Let's me explain how we configured this and then how we could do some analysis from it.
The first thing you need to do is have the extension 'OMSAgentForLinux' deployed - this can be done manually following Microsoft notes but in most cases can just be directly deployed from the portal from the insights section under monitoring where it will create the agent deployment for you - here is an example of that screen (in a lot of cases if you are invested in Azure you will likely already have this)
Once that agent is deployed you will see a whole load of metric data is being collected and fed back to the log analytics workspace
The additional bit to collect custom log data is simple - we just need to navigate to the screen below - this is just reached from the advanced settings part of the log analytics workspace
The screenshot already has my squid config there - but yours would be initially blank
To add the squid rule click the Add button and go through the steps below:
To enable the first screen to work you need to copy a few lines from the actual squid proxy log onto your local computer so the wizard can discover the file format.
Choose the new line option
Tell it where the file can be found
Give the 'bucket' where the log data will be put in log analytics a name
When you get back to the main screen make sure the 'apply below configuration to my linux machines' is ticked and you're done.
Now the agents will also collect data from the squid access logs (note it won't go back historically - it starts collected from the point of activation)
If you now go to the main log analytics screen you can query the bucket with the squid data in and you'll see something like this
Each line in the logfile becomes a record in log analytics and the data from each line becomes the 'RawData' column
So now we're most of the way there - now we just need to write a query to make the data into information
Here is how i converted the rawdata column into something more useful:
SQUID_PROXY_CL
|extend nospace = replace( @' +',@' ' ,RawData)
|extend proxdata=split(nospace, ' ')
|extend sourceip = proxdata[2]
|extend dest = proxdata[6]
|extend when = unixtime_milliseconds_todatetime(toreal((replace(@'\.',@'',tostring(proxdata[0])))))
Now to explain whats going on here - the extend keyword allows you to extend the data (and add new columns) - here is what my conversion steps are doing.....

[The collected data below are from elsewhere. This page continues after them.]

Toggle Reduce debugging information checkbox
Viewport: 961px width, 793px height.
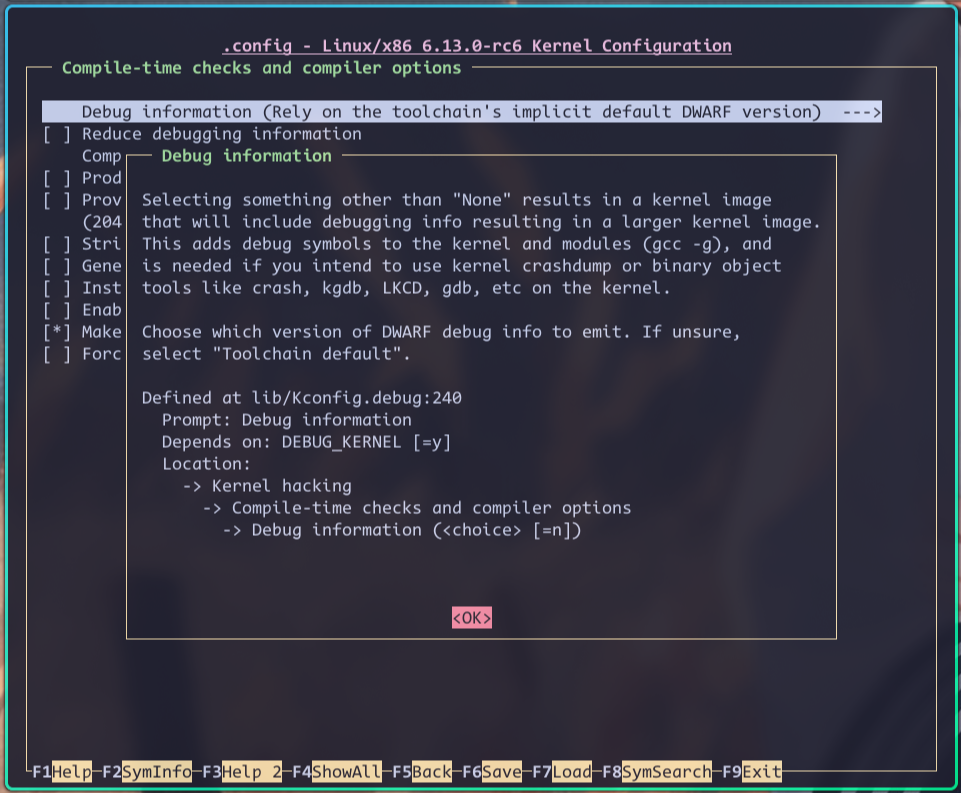coord(56,134)
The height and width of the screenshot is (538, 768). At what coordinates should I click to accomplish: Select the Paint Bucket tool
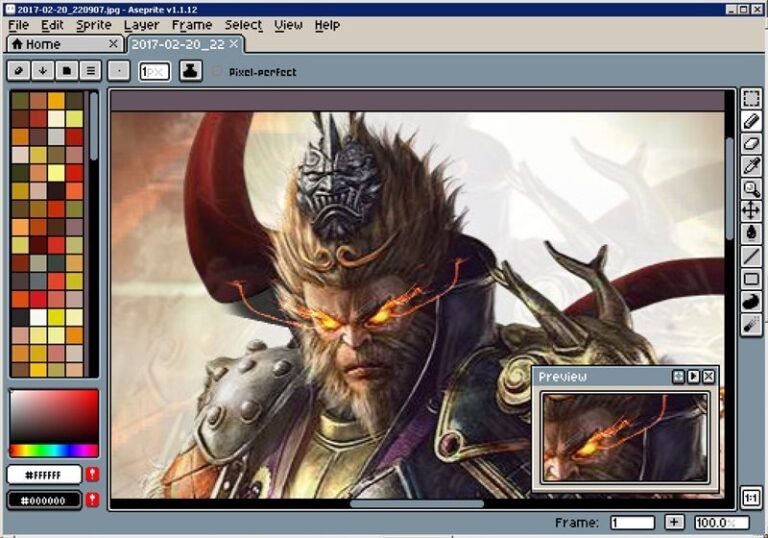tap(751, 233)
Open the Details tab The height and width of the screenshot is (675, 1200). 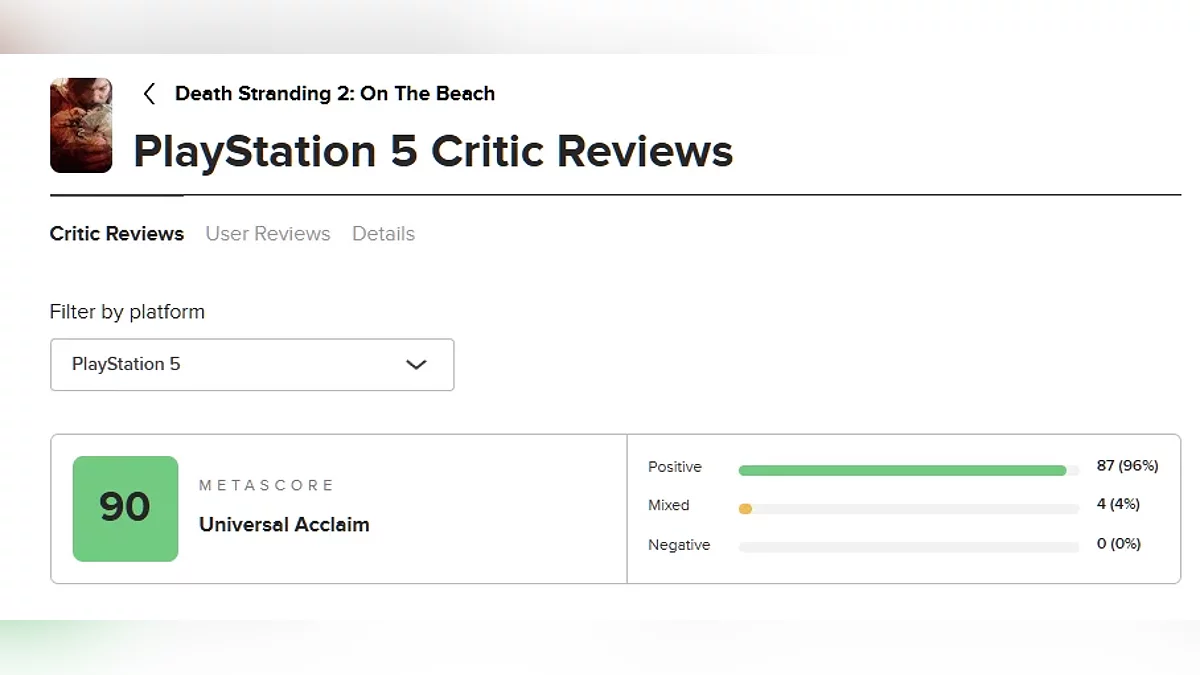click(383, 234)
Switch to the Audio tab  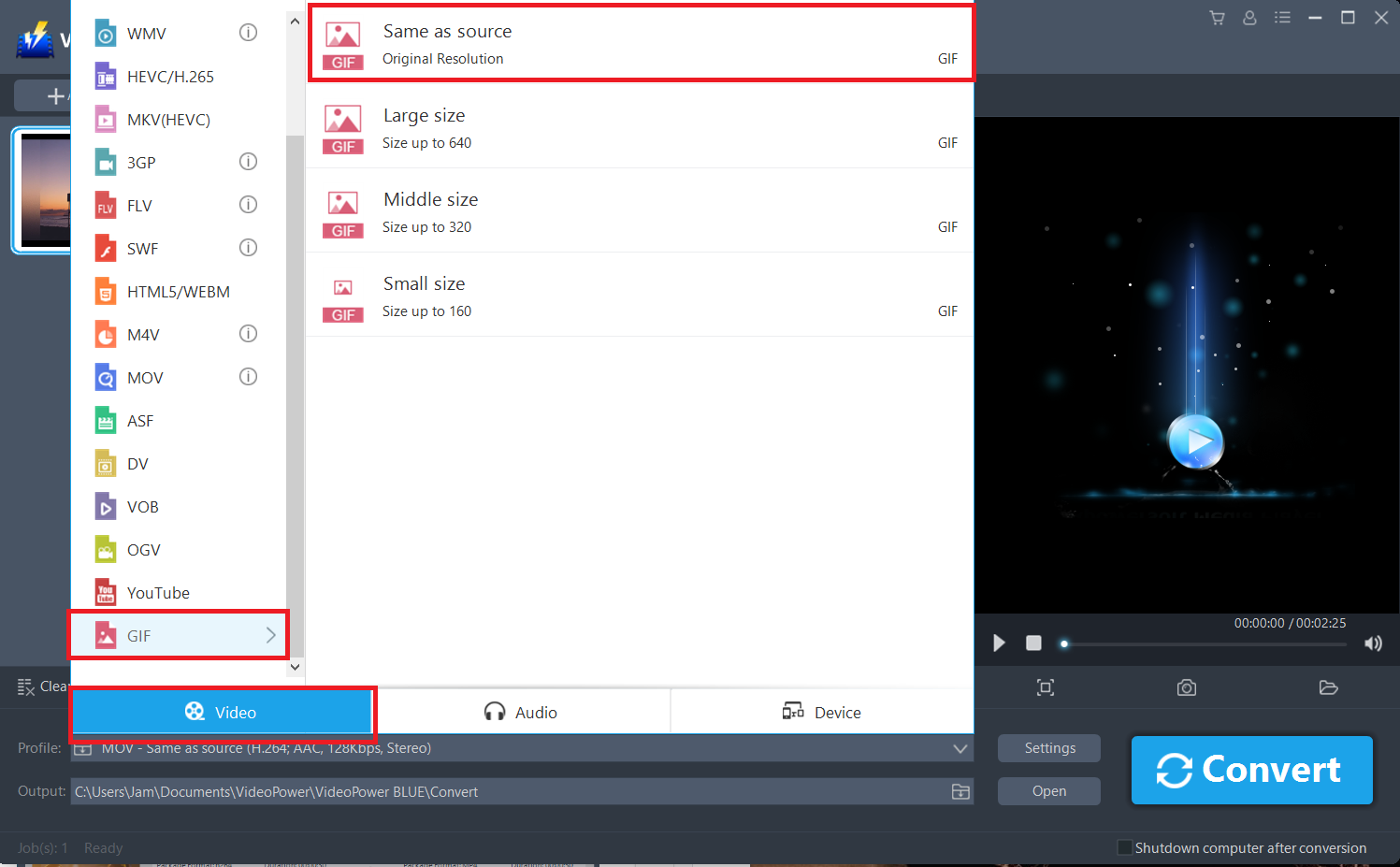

nospace = make sure we only have a single space between fields - otherwise the following split command gets confused
proxdata = split the rawdata into columns using space as the separator
sourceip = take column 2 from the proxdata array we created in previous step
dest = same as sourceip but using column 6
when = convert that stupid squid epoch time format into something a human can understand (this actually took a while to figure out.....
Now when i run that query i see the data like this
Now it's in a usable format i can do what i like with it - for example i can create a pie chart of the top 10 destinations that we are proxying to
I can show the usage profile per hour like this:
You can also create alert rules based on some criteria too - so if you see any access to a certain site, or requests coming from an ip they shouldn't be you can build a query that identifies them and get this to trigger an alert - email/SMS or whatever - the system is very powerful.
You can also take a load of the defined queries and build yourself a 'proxy' dashboard showing what's relevant for you.
You could even use this on premises as the log analytics agent can be installed their too - the server just needs a way to be able to get to the public azure endpoint.
The more i use log analytics and Kusto - the more i like it - it's really powerful.With this method you can read any logfile and then perform graphing/reporting/alerting based on its content.